Les avocats de l’ASADEH se sont donc mobilisés pour que le magistrat ressorte leur plainte de ses tiroirs. Le juge a demandé, avant de prendre cette décision, un rapport à la police espagnole pour s'assurer de la présence en Espagne de Ghali du 17 au 19 novembre, en vue d'assister à ladite conférence.
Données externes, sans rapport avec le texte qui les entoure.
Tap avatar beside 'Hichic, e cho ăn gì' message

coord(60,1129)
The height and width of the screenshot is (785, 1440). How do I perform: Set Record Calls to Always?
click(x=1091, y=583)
De quoi les crimes de Brahim Ghali sont-ils le nom? Dahi Aguay, président de l'Association sahraouie des portés disparus du Polisario, en sait quelque chose. "En 1974, Brahim Ghali, alors bras droit de El Ouali Mustapha Sayed, a procédé à mon arrestation à Tindouf, aux côtés d'Ahmed El Khar, Hassanah Lamdaghri, Abdellah Zoubeir et Bachir Dkhil. Nous avons été ligotés et torturés avant d'être conduits, les yeux bandés, vers Rabouni où j'ai vu de mes propres yeux la liquidation physique du dénommé Souri", témoigne Dahi Aguay à Le360, affirmant avoir perdu deux de ses oncles qui ont succombé à leurs blessures suite à des actes de torture.... sous la supervision directe de Brahim Ghali.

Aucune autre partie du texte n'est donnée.